Authors: Troy Brundidge*, Northeastern Illinois University
Topics: Economic Geography, Hazards, Risks, and Disasters, Physical Geography
Keywords: critical physical geography, critical political economy, finance, catastrophe bond, NFIP, hazard geography, flood risk governance, Marx, Foucault, commodity fetishism
Session Type: Paper
Start / End Time: 9:55 AM / 11:35 AM
Room: Taylor, Marriott, Mezzanine Level
Presentation File: No File Uploaded
Reinsurers, municipalities, and recently the National Flood Insurance Program increasingly turn to capital market mechanisms to cover severe losses from flood events.
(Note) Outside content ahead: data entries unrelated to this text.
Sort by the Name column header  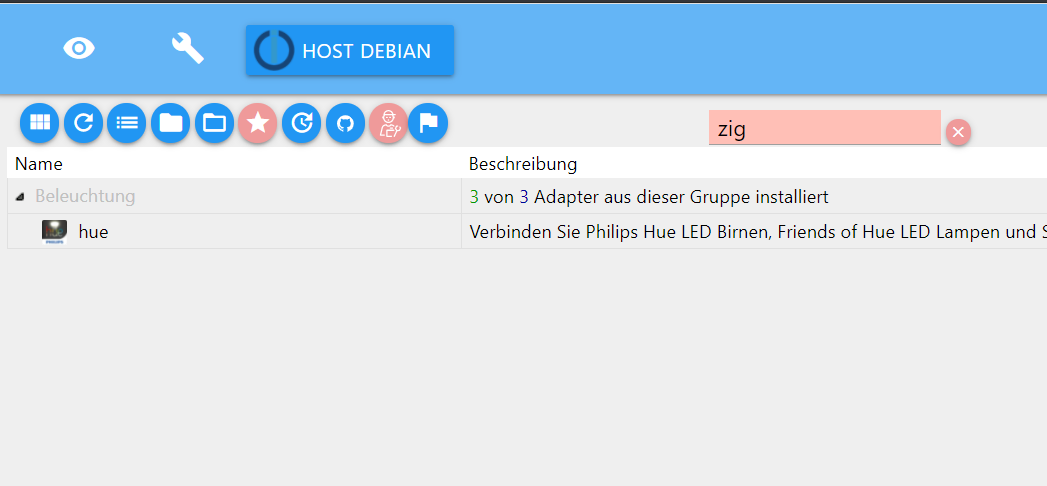pos(39,164)
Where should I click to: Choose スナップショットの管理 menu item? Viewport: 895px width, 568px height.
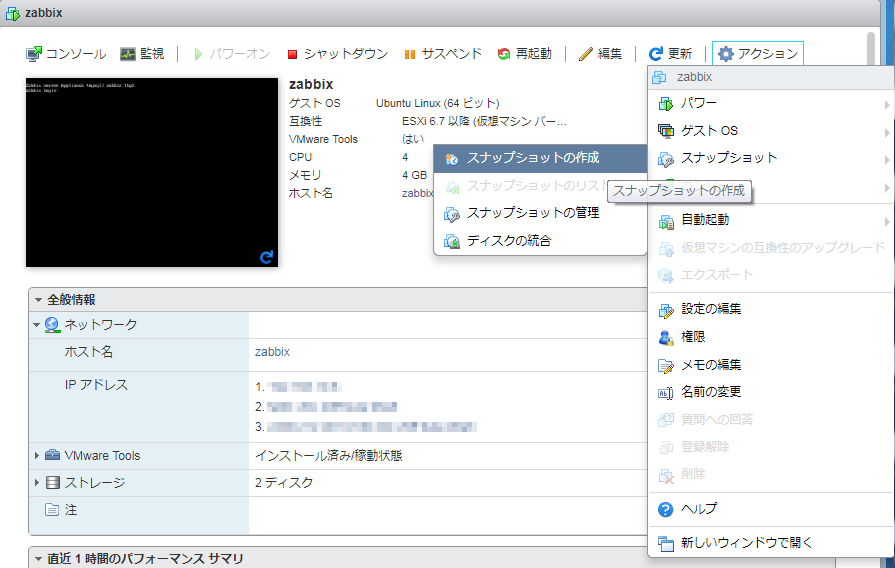532,213
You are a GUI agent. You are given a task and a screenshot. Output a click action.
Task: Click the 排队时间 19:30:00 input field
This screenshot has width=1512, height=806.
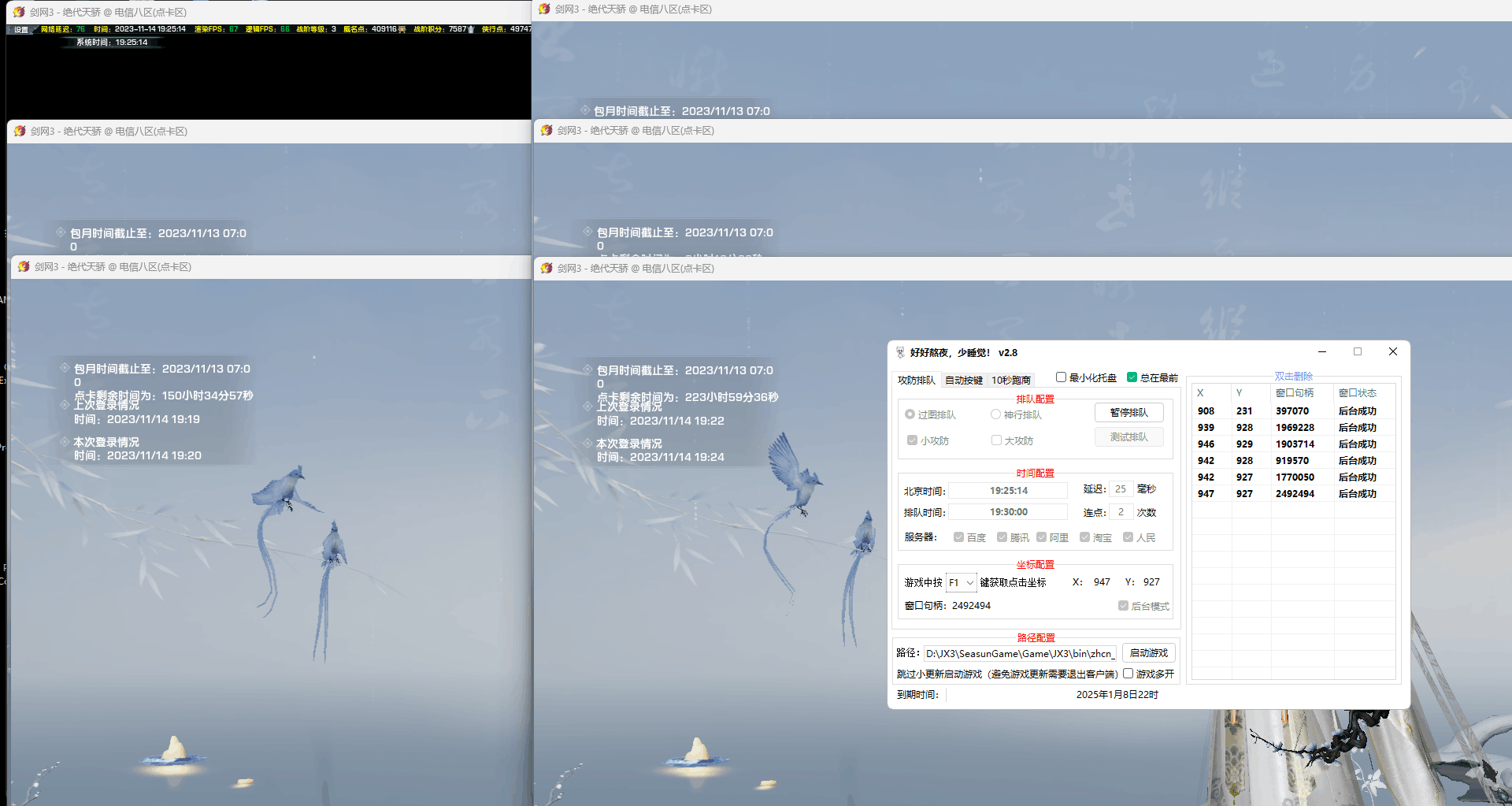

The catastrophe bond is such a tool; an outcome of modeling epistemology and the legacy of 1980s market-environmentalism. A handful of reputable risk modeling firms compete for the clientship of large reinsurers, revealing a profitable demand for customized risk management products. Although the methods of finance and modeling practitioners are perceived as convoluted or inaccessible, this is strategically illusory. Yet, geographers often reproduce this illusion and preclude meaningful investigation of those worlds. Inspired by Kordela's (2017) analysis of Alfred Sohn-Rethel’s realabstraktion, this paper describes catastrophe bond production as an "epistemontology", wherein otherwise disparate hazards are consciously rendered commensurate by modeling practitioners and insurers for the purpose of securitization. Subsequently, the disasters and models themselves become fetishized unconsciously. Such conversion-through-commensuration is necessary for physical science knowledge to be useful for insurers and finance practitioners. Moreover, the critical literature pertaining to catastrophe risk geographies exhibits a duality as historical material or assemblage-oriented methodological perspectives. Independently, neither appropriately characterizes the complex historical lineage of catastrophe management. An opportunity exists for geographers to apply monist frameworks that contextualize micro-processual relations among topologically situated actors within a broader political economy. Proponents of new materialism and subsequently critical physical geography have initiated this conversation. With modeling in focus, I demonstrate a "capacious" historical materialist analysis of U.S flood modeling for the NFIP, from program inception through its August 2018 FloodSmart Re catastrophe bond offering.